I was privileged to meet, subsequently, this same Mírzá Siyyid Muhsin, who conducted me to the scene of the Báb’s martyrdom and showed me the wall where He had been suspended. I was taken to the room in which He had been found conversing with Siyyid Husayn, and was shown the very spot where He had been seated. I saw the very nail which His enemies had hammered into the wall and to which the rope which had supported His body had been attached.

Sám Khán was likewise stunned by the force of this tremendous revelation. He ordered his men to leave the barracks immediately, and refused ever again to associate himself and his regiment with any act that involved the least injury to the Báb. He swore, as he left that courtyard, never again to resume that task even though his refusal should entail the loss of his own life.

No sooner had Sám Khán departed than Áqá Ján Khan-i-Khamsih, colonel of the body-guard, known also by the names of Khamsíh and Nasiri, volunteered to carry out the order for execution.
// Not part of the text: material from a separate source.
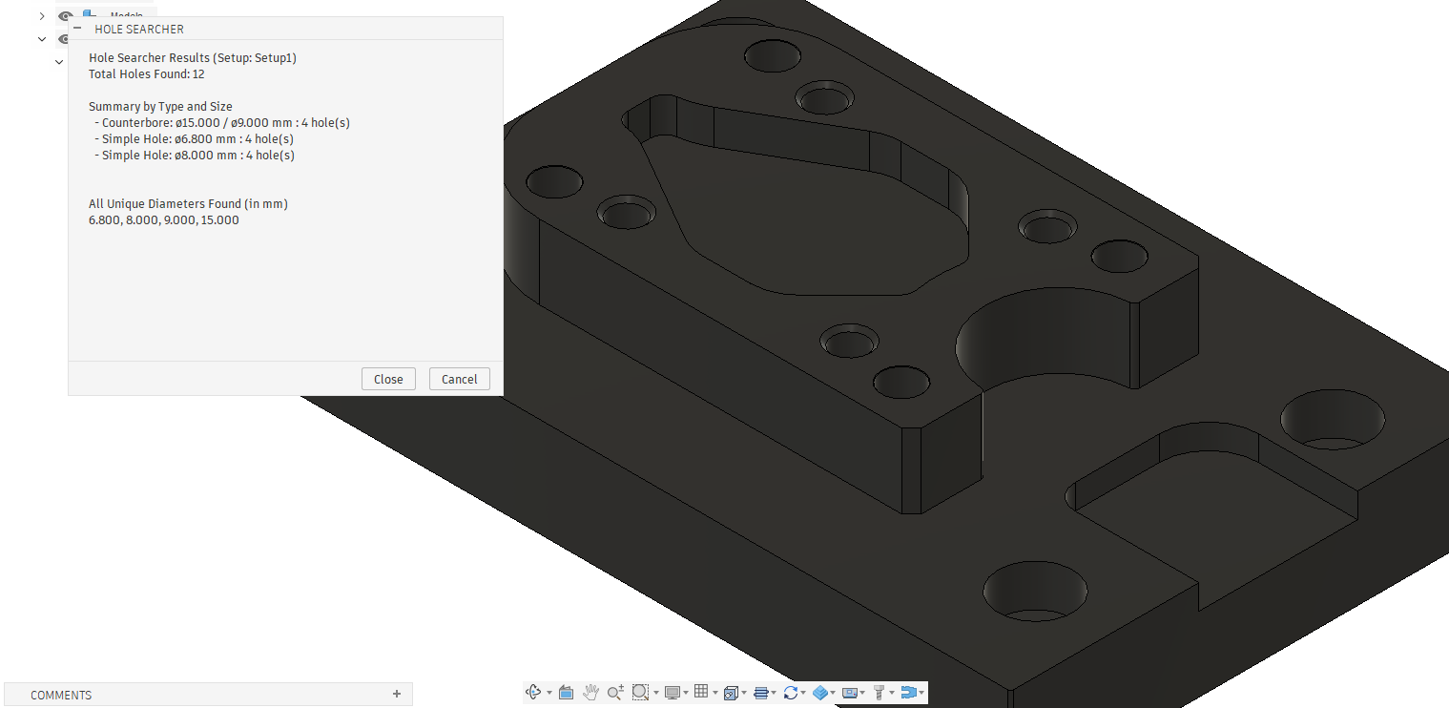Select the Look At tool icon
The image size is (1449, 708).
pyautogui.click(x=566, y=692)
On the same wall and in the same manner, the Báb and His companion were again suspended, while the regiment formed in line to open fire upon them. Contrariwise to the previous occasion, when only the cord with which they were suspended had been shot into pieces, this time their bodies were shattered and were blended into one mass of mingled flesh and bone. “Had you believed in Me, O wayward generation,” were the last words of the Báb to the gazing multitude as the regiment was preparing to fire the final volley, “every one of you would have followed the example of this youth, who stood in rank above most of you, and willingly would have sacrificed himself in My path. The day will come when you will have recognised Me; that day I shall have ceased to be with you.”
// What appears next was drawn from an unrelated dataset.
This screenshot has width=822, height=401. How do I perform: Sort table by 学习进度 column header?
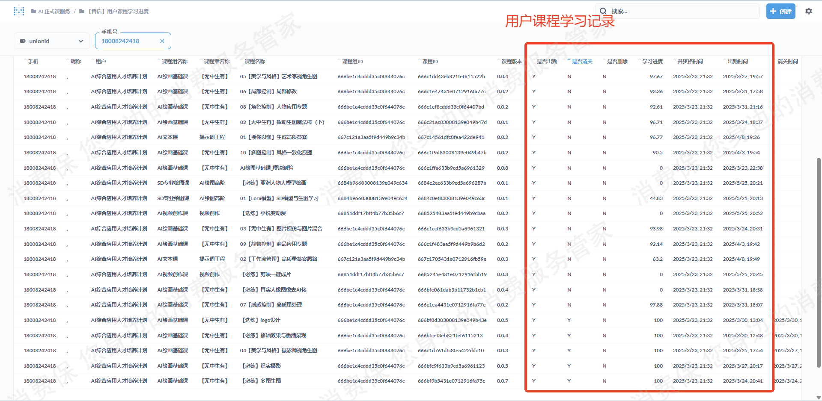tap(652, 62)

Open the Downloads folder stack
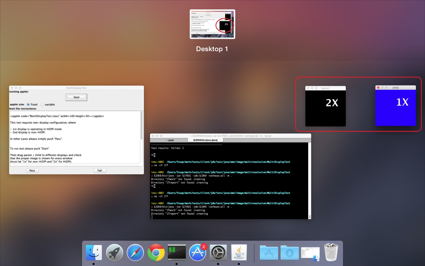click(x=289, y=253)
The very moment the shots were fired, a gale of exceptional severity arose and swept over the whole city. A whirlwind of dust of incredible density obscured the light of the sun and blinded the eyes of the people. The entire city remained enveloped in that darkness from noon till night. Even so strange a phenomenon, following immediately in the wake of that still more astounding failure of Sám Khán’s regiment to injure the Báb, was unable to move the hearts of the people of Tabríz, and to induce them to pause and reflect upon the significance of such momentous events. They witnessed the effect which so marvellous an occurrence had produced upon Sám Khán; they beheld the consternation of the farrásh-báshí and saw him make his irrevocable decision; they could even examine that tunic which, despite the discharge of so many bullets, had remained whole and stainless; they could read in the face of the Báb, who had emerged unhurt from that storm, the expression of undisturbed serenity as He resumed His conversation with Siyyid Husayn; and yet none of them troubled himself to enquire as to the significance of these unwonted signs and wonders.

The martyrdom of the Báb took place at noon on Sunday, the twenty-eighth of Sha’bán, in the year 1266 A.H., thirty-one lunar years, seven months, and twenty-seven days from the day of His birth in Shíráz.